Beyond Meniere’s disease, ECochG can assist in diagnosing other conditions. It may be used to identify superior semicircular canal dehiscence (SSCD), a condition where there is a thinning or absence of bone in the inner ear. Additionally, ECochG can help pinpoint the site of lesions in certain types of auditory neuropathy spectrum disorder, categorizing them as presynaptic or postsynaptic. It can also be applied during cochlear implantation to monitor the functional status of the cochlea.

The Electrocochleography Procedure

Before an ECochG test, patients generally do not need to fast or follow strict dietary restrictions. However, it is advisable to inform the healthcare provider about any medications being taken, as some might need to be temporarily adjusted. The patient will typically lie down in a relaxed or sleeping state in a quiet environment for the duration of the test.

During the procedure, electrodes are carefully placed to record the electrical activity. Surface electrodes are positioned on the forehead and earlobes. For more precise measurements, specialized electrodes are used closer to the cochlea. These include extratympanic electrodes, such as TipTrodes or TM-trodes, which are inserted into the ear canal or placed against the eardrum.

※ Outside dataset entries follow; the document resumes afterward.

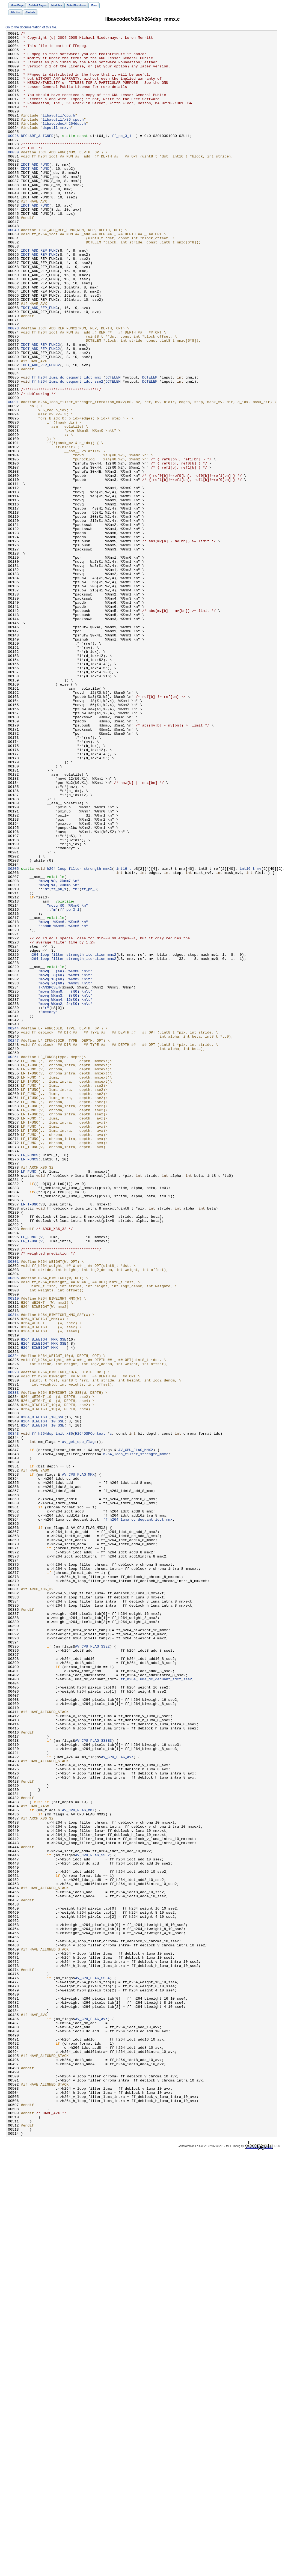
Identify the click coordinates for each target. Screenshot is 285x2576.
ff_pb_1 (59, 1060)
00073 (13, 387)
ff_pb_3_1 (121, 156)
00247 (13, 1242)
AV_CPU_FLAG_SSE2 (92, 1969)
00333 (13, 1665)
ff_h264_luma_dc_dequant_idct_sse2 (67, 451)
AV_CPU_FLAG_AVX (117, 2102)
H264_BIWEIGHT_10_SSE (42, 1694)
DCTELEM (113, 446)
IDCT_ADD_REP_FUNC (39, 294)
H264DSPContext (90, 1714)
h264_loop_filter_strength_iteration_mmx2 (72, 1139)
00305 (13, 1527)
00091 (13, 476)
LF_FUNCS (29, 1380)
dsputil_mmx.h (57, 147)
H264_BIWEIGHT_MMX (39, 1611)
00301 (13, 1507)
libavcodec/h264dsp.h (64, 142)
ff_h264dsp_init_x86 (52, 1714)
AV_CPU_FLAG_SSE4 (92, 2367)
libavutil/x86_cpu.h (63, 137)
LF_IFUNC (29, 1439)
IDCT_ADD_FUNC (35, 191)
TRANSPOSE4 (49, 1178)
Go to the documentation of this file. (31, 27)
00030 (13, 176)
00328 (13, 1640)
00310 (13, 1552)
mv (259, 1036)
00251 (13, 1262)
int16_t (124, 1036)
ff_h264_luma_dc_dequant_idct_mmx (66, 446)
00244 (13, 1227)
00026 (13, 156)
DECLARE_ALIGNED (37, 156)
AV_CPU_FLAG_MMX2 (135, 1733)
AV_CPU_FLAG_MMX (78, 1763)
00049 (13, 269)
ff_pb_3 (89, 1060)
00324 (13, 1620)
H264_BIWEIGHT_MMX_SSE (44, 1601)
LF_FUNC (28, 1399)
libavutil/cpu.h (59, 132)
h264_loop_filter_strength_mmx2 (79, 1036)
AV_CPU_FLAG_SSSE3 (93, 2082)
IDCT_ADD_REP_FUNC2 (40, 407)
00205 (13, 1036)
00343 (13, 1714)
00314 (13, 1571)
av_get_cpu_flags (79, 1724)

Transtympanic electrodes involve a needle electrode passing through the eardrum to rest on the cochlear promontory, which provides the most robust recordings. This method is more invasive and typically requires medical supervision. Auditory stimuli, usually broadband clicks or tone bursts, are presented through insert earphones. Clicks activate a broad frequency range across the cochlea, while tone bursts can provide more frequency-specific information. The test typically takes around 30 minutes to complete.

What the Results Reveal

The data collected during an ECochG test are analyzed to interpret the measured potentials: the Cochlear Microphonic (CM), Summating Potential (SP), and Action Potential (AP).

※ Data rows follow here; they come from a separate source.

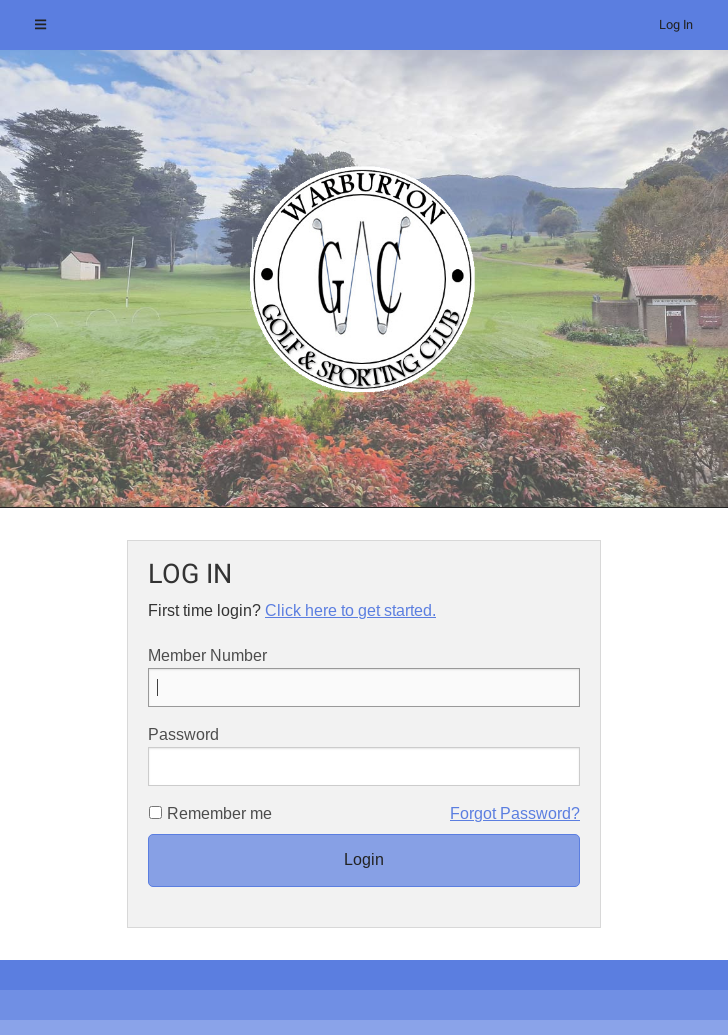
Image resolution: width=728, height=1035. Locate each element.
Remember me (219, 813)
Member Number (364, 677)
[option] (364, 278)
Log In (676, 25)
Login (364, 859)
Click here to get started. (350, 610)
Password (364, 756)
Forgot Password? (515, 813)
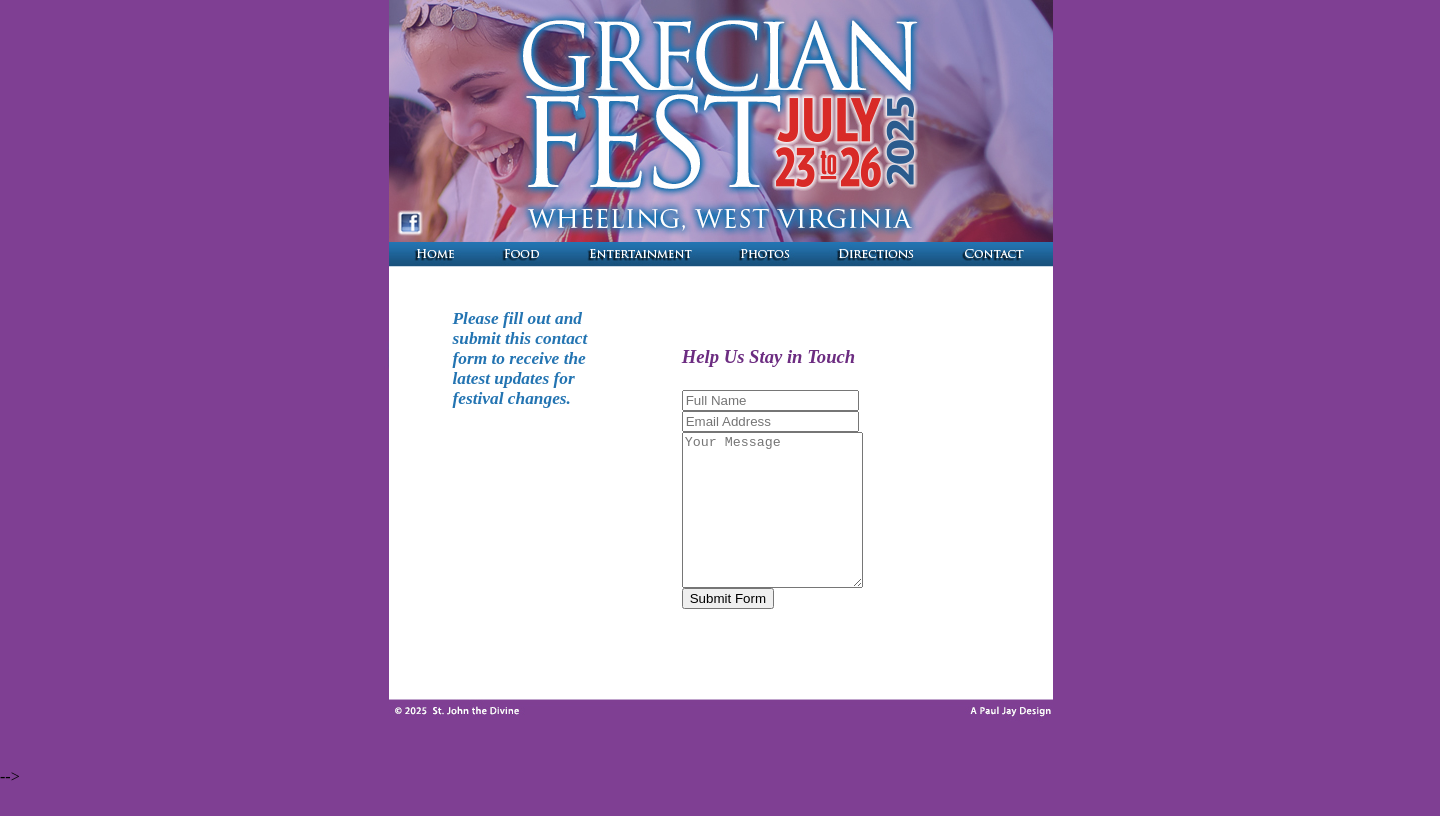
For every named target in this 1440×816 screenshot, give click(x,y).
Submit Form (714, 628)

An elevated SP/AP amplitude ratio is a common indicator of inner ear fluid imbalance, often associated with Meniere’s disease. While a specific cutoff value can vary depending on the electrode type, an SP/AP amplitude ratio greater than 0.45 has been considered a significant diagnostic indicator for Meniere’s disease. The SP/AP area ratio is another measure that considers both the amplitude and duration of the SP and AP components. For instance, an area ratio greater than 1.94 has been considered abnormal in some interpretations.

An abnormal ratio or waveform suggests an issue with the inner ear’s electrical activity or fluid balance. The results are then interpreted by a trained audiologist or ENT specialist, who considers them alongside the patient’s reported symptoms and findings from other diagnostic tests.